アリィ
私は手に持っている『モノ』を抱えてうつむいた。
よりによって、なぜ今ここで奴らと遭遇しなければならないのだ。
さっき恥という感情に疑問を持ったが、やはり恥ずかしいものは恥ずかしい。
こんなものを買っているところなんて絶対に見られたくない、見られてはいけない。
もし見つかったら、学校でなんと言ってからかわれるだろう。
いや、直接言われることはなくても、きっと裏で何か言われるはずだ。
誰か、早く、早くここから逃がしてください。
奴らの声に背を向けて祈っていると、やっと私の番がきた。
商品と千円札を一緒に差し出して、会計が終わるのを待つ。
知らず知らずのうちに貧乏ゆすりなんてみっともないことをしていたので、あせる気持ちを抑えてじっとしていた。
「百十四円のお返しです」
店員の声に反応して顔を上げると、おつりを受け取り、さあトイレへ……と、袋詰めされた『モノ』を手に取ろうとして驚いた。

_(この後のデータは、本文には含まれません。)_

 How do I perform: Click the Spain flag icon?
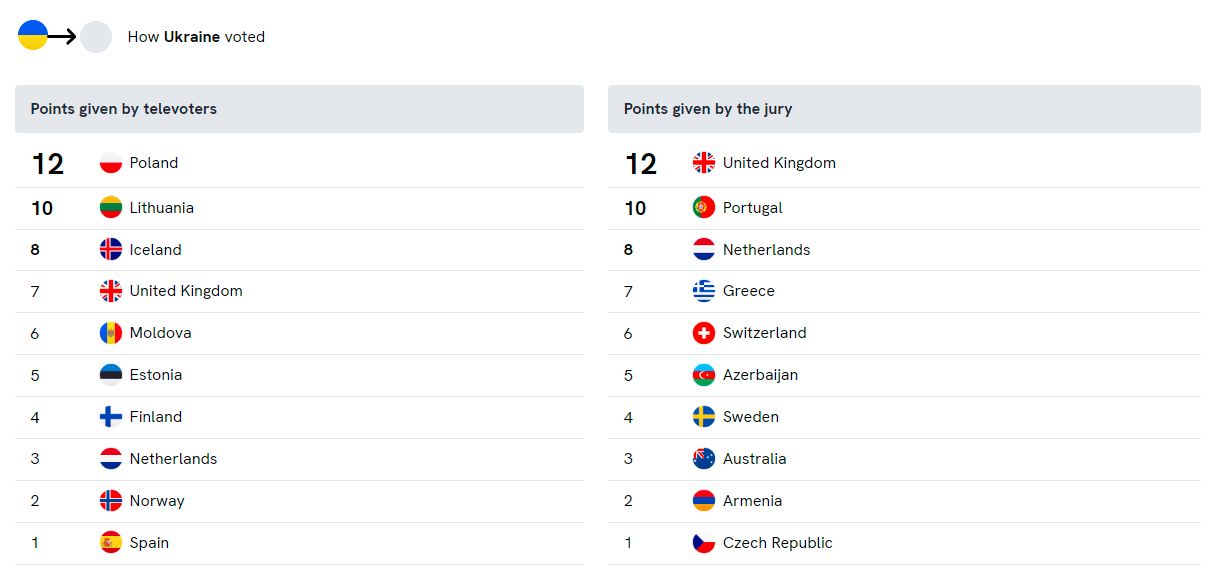(111, 543)
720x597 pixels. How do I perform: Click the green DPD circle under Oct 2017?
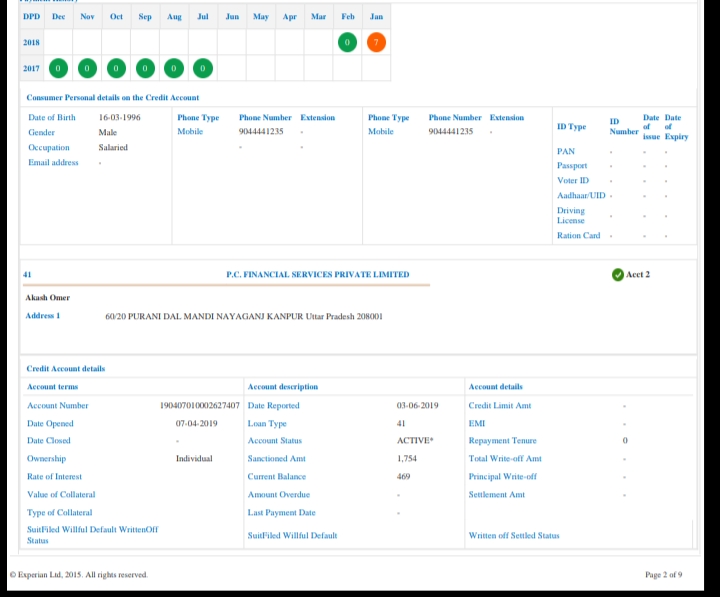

それは透明なビニール袋に無造作に詰めこまれ、中が丸見えだったのだ。
こういった類の商品は普通、中が見えないように配慮するのがマナー、常識ってもんじゃないの?
文句のひとつでも言ってやりたいが、そんな度胸はないので、精一杯に戸惑った顔で店員を見た。
レジのお姉さんは、まだまだ続くお客さんの列にすっかり冷静さを欠いてしまい、たどたどしい手つきで小銭をいじくっている。
どうやら、まだ研修中のようだ。
別に彼女の経験が浅いだとか、いま忙しいだとか、そんなの私には関係のないこと。
なのに、その必死な姿が痛々しくて声をかけられなかった。
私はしかたなく、サッカー少年たちから死角になっている道を探し、ビニール越しに透けたものを抱えてトイレに駆けこんだ。